After dinner, Goossens visited Von Houten. “Frits, my friend, do you remember the proposition you made to me yesterday evening? Van Blassen says he’ll bet his house at those odds.”

“What do I have that’s worth three times his house? My trading firm, I suppose. Very well. Tell that witless brewer to meet me at the canal.” Van Blassen looked at the clock. “We’ll bet on the first person to set foot on the bridge after seven o’clock.”

The merchant and the brewer appeared at opposite ends of the little bridge and glared at each other. Goossens stood in the middle, drawing up papers to formalize the bet, when he paused, his quill suspended in mid-air.

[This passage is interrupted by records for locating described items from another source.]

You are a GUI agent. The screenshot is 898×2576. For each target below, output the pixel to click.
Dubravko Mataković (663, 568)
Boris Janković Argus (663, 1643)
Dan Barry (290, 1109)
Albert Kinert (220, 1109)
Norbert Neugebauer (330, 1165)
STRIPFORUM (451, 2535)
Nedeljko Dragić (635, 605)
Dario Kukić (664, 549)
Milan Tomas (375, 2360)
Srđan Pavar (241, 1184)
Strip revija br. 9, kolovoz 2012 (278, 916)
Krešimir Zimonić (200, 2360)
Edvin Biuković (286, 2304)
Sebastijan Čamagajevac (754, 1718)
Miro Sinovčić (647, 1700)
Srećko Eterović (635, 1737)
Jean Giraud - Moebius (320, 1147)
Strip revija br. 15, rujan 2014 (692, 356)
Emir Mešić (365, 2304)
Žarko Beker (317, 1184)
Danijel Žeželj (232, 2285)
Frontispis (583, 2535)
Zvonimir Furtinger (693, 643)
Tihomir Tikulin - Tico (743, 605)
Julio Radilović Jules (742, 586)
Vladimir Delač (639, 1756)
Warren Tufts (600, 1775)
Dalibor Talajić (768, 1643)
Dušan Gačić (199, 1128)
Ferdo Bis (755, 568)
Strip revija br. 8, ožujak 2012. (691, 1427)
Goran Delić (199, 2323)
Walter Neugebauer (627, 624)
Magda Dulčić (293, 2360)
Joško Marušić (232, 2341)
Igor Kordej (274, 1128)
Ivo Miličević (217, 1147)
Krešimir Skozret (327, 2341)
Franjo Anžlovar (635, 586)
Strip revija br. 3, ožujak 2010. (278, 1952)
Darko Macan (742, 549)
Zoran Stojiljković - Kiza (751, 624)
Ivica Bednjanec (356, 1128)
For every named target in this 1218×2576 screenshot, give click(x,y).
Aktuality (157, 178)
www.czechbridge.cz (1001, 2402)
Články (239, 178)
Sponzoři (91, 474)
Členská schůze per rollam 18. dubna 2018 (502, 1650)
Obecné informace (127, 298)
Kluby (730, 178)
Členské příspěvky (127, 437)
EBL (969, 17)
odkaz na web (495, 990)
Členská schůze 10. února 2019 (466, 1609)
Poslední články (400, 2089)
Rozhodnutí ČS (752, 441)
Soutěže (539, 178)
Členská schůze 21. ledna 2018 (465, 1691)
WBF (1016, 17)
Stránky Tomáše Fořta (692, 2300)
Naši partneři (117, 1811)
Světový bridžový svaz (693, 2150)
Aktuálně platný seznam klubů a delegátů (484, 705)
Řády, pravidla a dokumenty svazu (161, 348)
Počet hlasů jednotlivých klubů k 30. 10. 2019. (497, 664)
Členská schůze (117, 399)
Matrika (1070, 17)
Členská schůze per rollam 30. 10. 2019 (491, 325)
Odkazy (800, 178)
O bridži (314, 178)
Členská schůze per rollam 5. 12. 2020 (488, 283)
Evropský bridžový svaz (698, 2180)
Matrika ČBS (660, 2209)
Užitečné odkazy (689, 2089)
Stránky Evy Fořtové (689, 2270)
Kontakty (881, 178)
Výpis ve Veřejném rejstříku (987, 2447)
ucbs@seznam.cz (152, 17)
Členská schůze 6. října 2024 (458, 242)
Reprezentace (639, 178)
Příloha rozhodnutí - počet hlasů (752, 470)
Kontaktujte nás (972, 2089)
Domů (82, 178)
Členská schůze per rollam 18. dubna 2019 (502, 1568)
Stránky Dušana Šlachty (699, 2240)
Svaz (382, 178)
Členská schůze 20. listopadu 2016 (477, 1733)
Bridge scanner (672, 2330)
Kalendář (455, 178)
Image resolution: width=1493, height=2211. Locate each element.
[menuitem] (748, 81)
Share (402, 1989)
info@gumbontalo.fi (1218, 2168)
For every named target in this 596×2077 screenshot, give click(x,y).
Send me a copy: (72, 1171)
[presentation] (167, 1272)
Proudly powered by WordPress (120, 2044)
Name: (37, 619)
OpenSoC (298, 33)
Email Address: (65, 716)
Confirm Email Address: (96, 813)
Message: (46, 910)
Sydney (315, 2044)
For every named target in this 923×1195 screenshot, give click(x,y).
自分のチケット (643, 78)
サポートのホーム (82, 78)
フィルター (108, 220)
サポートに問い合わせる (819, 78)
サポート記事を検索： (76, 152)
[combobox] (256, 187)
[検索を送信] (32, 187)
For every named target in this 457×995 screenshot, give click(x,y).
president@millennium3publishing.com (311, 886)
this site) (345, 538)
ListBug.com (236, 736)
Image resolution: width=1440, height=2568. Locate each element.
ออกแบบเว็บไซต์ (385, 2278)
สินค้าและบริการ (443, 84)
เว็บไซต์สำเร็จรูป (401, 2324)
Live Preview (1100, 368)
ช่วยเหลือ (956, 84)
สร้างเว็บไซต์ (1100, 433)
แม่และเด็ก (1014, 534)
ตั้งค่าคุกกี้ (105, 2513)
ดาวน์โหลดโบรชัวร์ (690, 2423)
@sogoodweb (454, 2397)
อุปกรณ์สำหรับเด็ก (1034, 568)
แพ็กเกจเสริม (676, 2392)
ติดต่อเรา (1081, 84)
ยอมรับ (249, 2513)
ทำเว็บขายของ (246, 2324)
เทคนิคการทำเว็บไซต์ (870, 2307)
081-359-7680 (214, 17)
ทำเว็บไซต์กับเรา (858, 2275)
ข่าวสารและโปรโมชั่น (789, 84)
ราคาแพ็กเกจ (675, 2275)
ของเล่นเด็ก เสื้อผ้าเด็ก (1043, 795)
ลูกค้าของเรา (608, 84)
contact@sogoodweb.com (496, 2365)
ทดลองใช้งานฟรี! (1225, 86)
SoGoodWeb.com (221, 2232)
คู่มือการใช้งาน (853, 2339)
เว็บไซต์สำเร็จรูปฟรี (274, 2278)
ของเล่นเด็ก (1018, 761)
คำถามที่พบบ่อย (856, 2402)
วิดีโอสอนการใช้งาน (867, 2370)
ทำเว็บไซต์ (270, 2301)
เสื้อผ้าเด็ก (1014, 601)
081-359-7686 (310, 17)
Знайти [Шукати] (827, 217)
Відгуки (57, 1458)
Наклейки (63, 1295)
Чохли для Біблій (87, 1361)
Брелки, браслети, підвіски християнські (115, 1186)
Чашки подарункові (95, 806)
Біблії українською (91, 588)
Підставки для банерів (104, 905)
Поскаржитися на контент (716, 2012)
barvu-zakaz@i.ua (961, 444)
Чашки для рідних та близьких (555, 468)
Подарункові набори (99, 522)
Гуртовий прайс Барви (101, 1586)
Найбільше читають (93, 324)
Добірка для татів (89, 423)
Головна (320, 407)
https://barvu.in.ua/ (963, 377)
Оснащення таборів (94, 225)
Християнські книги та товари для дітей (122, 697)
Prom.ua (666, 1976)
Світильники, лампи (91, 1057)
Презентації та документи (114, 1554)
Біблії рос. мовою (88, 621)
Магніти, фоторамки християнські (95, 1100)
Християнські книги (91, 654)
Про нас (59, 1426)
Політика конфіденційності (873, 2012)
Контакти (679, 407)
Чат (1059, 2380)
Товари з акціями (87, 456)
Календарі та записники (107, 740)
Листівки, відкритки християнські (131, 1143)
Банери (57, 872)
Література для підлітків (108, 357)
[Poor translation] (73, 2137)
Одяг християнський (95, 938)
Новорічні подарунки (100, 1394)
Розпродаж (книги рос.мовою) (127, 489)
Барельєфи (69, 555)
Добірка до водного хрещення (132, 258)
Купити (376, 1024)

“Frits, I say, and you, Frits, what if the bet fails altogether? I mean to say, what if the first person to cross the bridge after seven o’clock wears neither boots, nor shoes, but something else entirely? Stockings, for example?”

Van Blassen shrugged. “Then we both lose.”

“That’s right!” said Von Houten. “We’ll both sell our houses and firms and pave this bridge with gold.”

Two minutes past seven o’clock, a peasant girl walked barefoot across the bridge.

The merchant and the brewer liquidated their assets and bought a sufficient quantity of beaten gold to line the bridge from end to end and side to side. For almost two days, no one believed that the bridge was paved with gold, and it remained that way, dazzling in the sun, glowing at night, a band of light over the canal. After sunset on the second day, a charwoman peeled away a strip of the paving and determined that it was true gold.

“I am rich!” she cried.

By morning, there was nothing left but stone and stucco. The losers of the bet were unconcerned. They, stoic men, retired to the country with their families and set to building themselves up anew. The going was hard, but they lived in a land of opportunity and free commerce. Within five years, Van Blassen was brewing beer under a new trademark that featured a dog recumbent. Von Houten was a broker in grain futures. They lived on the same village, on the same street, and dined with each other every zondag.